**What is being asked**.
Some entries follow. Reproduce exactly the lines starting at the one with "Watershed (1230, 290)" and stopping after the one with "Minnesota Water Research".

Screenshot grounding data

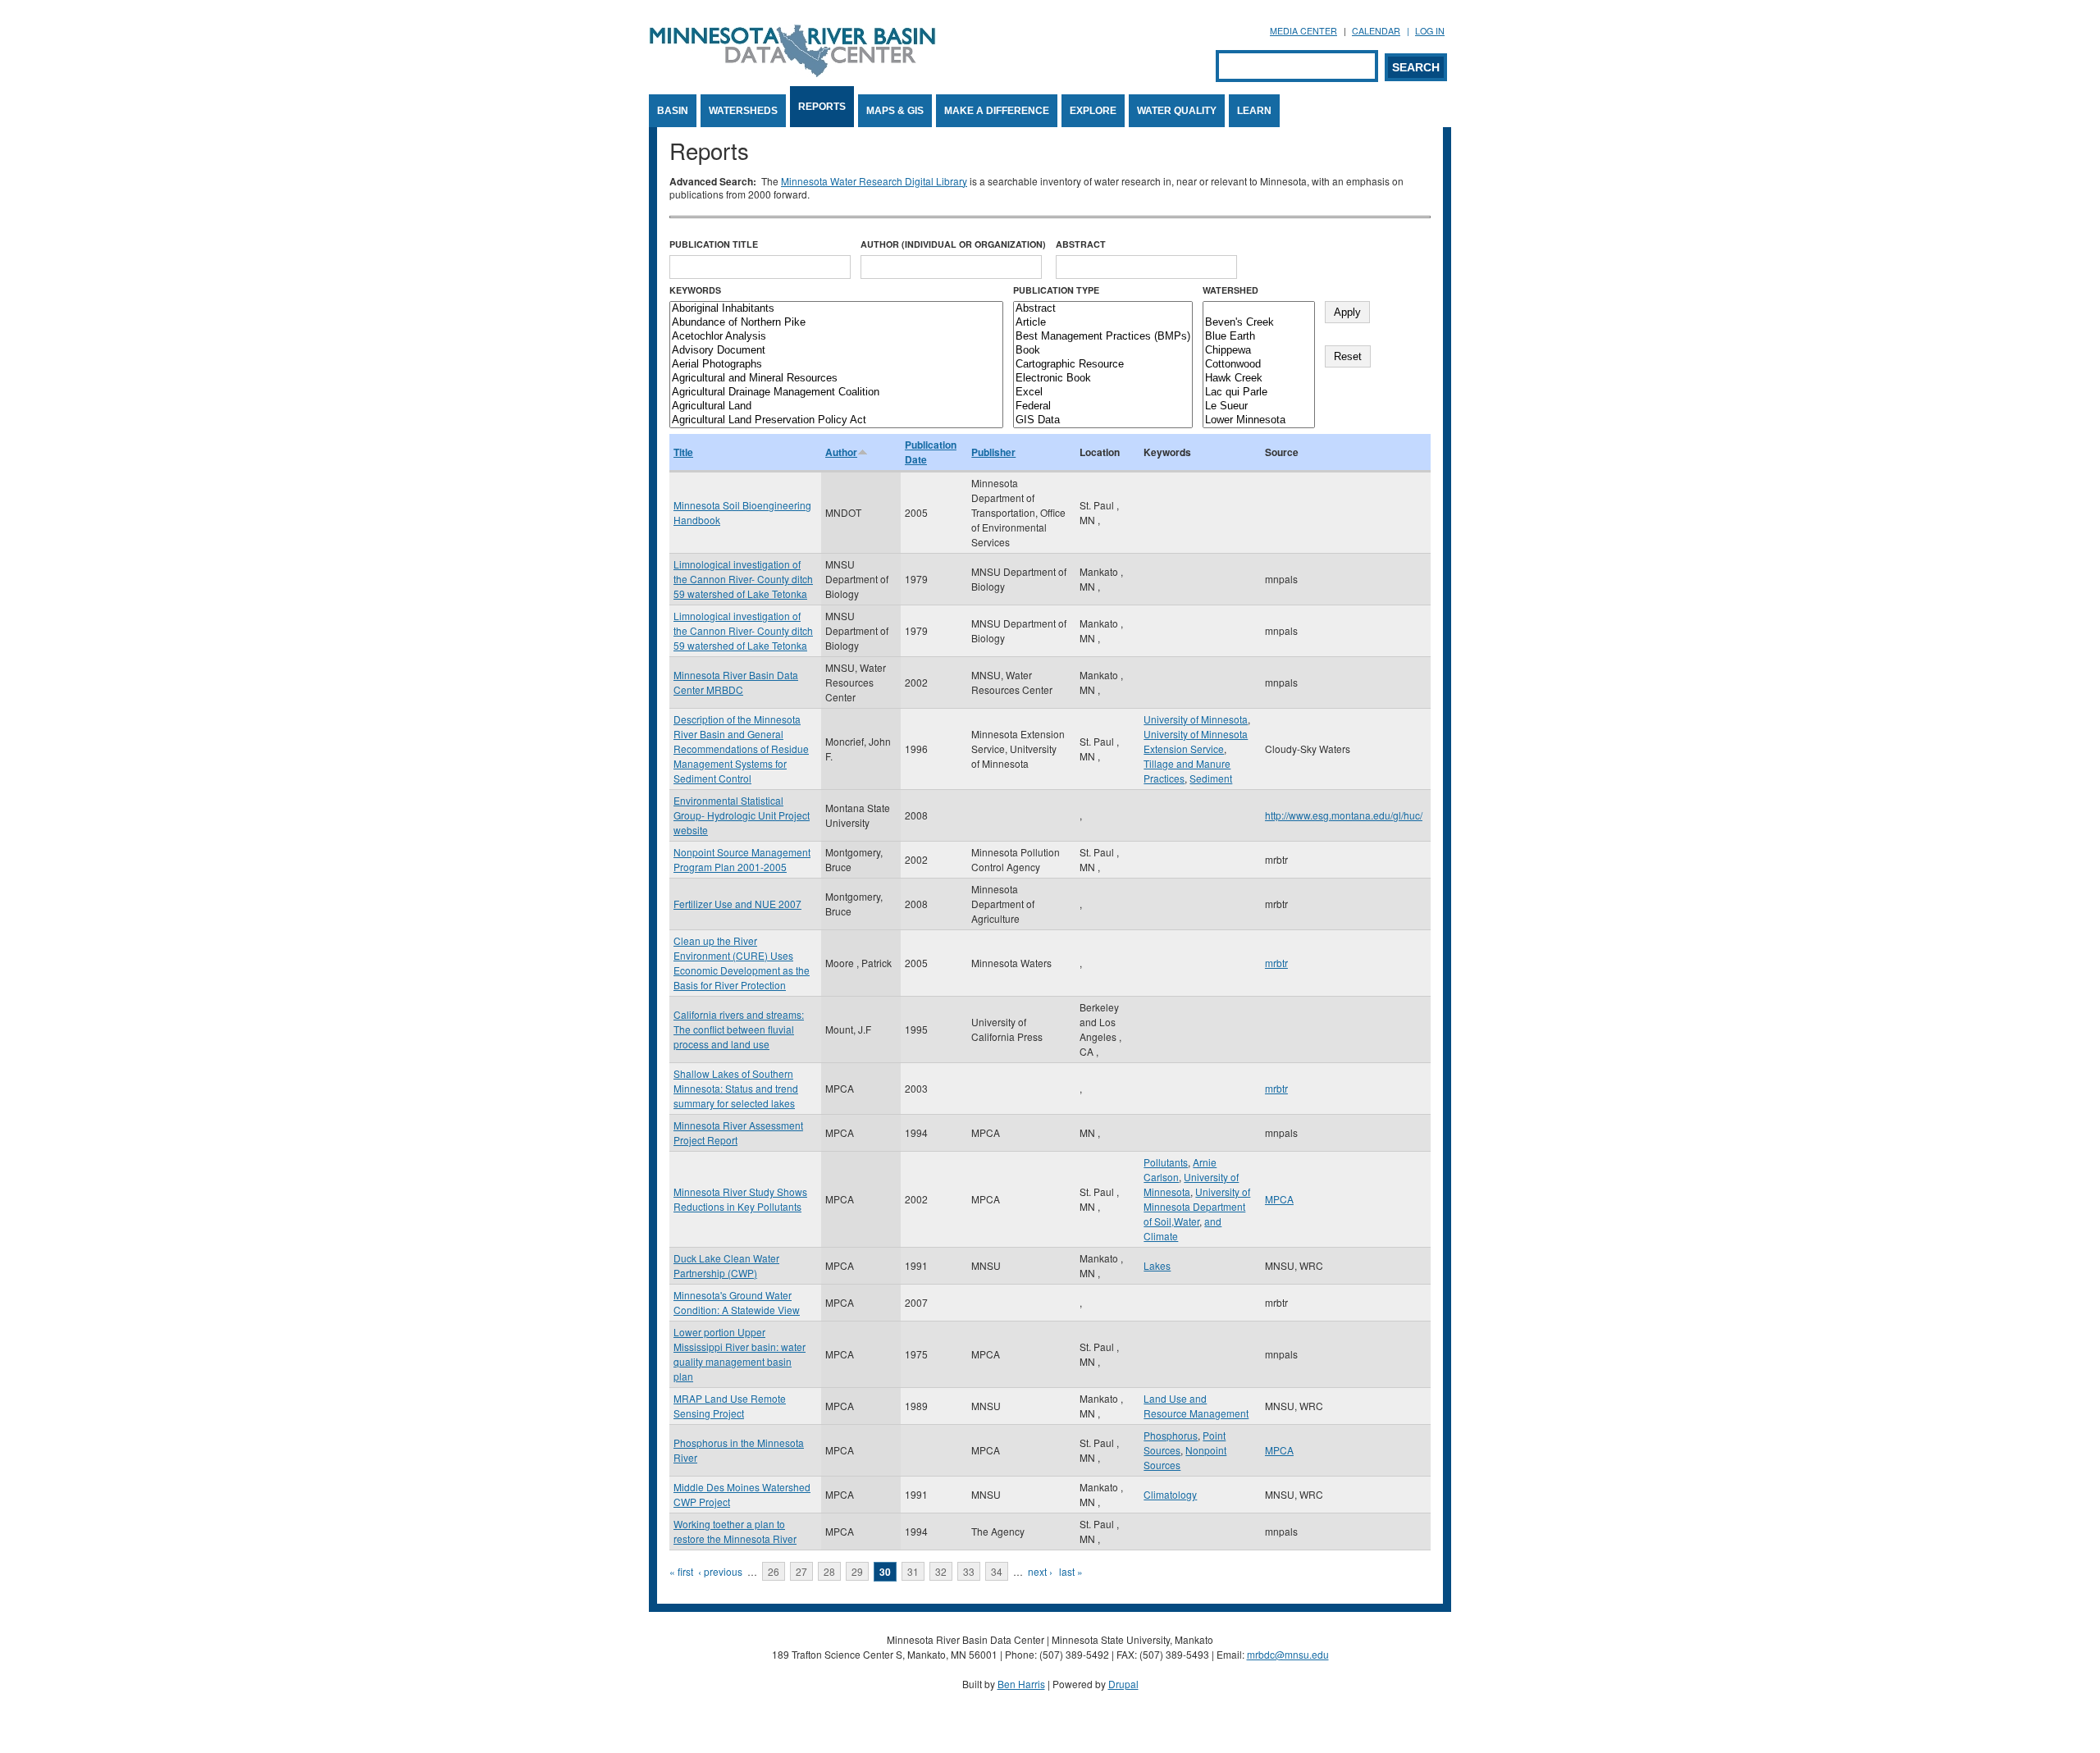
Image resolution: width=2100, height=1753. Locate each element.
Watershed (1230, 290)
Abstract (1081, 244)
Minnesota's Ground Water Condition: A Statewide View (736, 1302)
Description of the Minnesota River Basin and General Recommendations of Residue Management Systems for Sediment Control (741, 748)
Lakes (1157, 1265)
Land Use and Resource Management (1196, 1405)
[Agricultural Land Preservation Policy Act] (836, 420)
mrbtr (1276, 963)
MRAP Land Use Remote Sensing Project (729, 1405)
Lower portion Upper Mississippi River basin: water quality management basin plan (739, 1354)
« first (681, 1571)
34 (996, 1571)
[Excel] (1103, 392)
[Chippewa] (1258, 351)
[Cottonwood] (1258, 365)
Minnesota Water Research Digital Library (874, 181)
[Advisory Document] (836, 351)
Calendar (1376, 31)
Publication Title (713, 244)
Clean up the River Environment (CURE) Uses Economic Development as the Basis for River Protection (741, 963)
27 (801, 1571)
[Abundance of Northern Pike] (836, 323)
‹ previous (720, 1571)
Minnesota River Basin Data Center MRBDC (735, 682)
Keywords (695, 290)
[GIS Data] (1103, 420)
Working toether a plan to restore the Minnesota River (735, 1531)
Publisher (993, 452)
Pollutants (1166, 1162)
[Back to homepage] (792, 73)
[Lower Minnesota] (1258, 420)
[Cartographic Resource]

**Answer space**.
Watershed (1230, 290)
Abstract (1081, 244)
Minnesota's Ground Water Condition: A Statewide View (736, 1302)
Description of the Minnesota River Basin and General Recommendations of Residue Management Systems for Sediment Control (741, 748)
Lakes (1157, 1265)
Land Use and Resource Management (1196, 1405)
[Agricultural Land Preservation Policy Act] (836, 420)
mrbtr (1276, 963)
MRAP Land Use Remote Sensing Project (729, 1405)
Lower portion Upper Mississippi River basin: water quality management basin plan (739, 1354)
« first (681, 1571)
34 (996, 1571)
[Excel] (1103, 392)
[Chippewa] (1258, 351)
[Cottonwood] (1258, 365)
Minnesota Water Research Digital Library (874, 181)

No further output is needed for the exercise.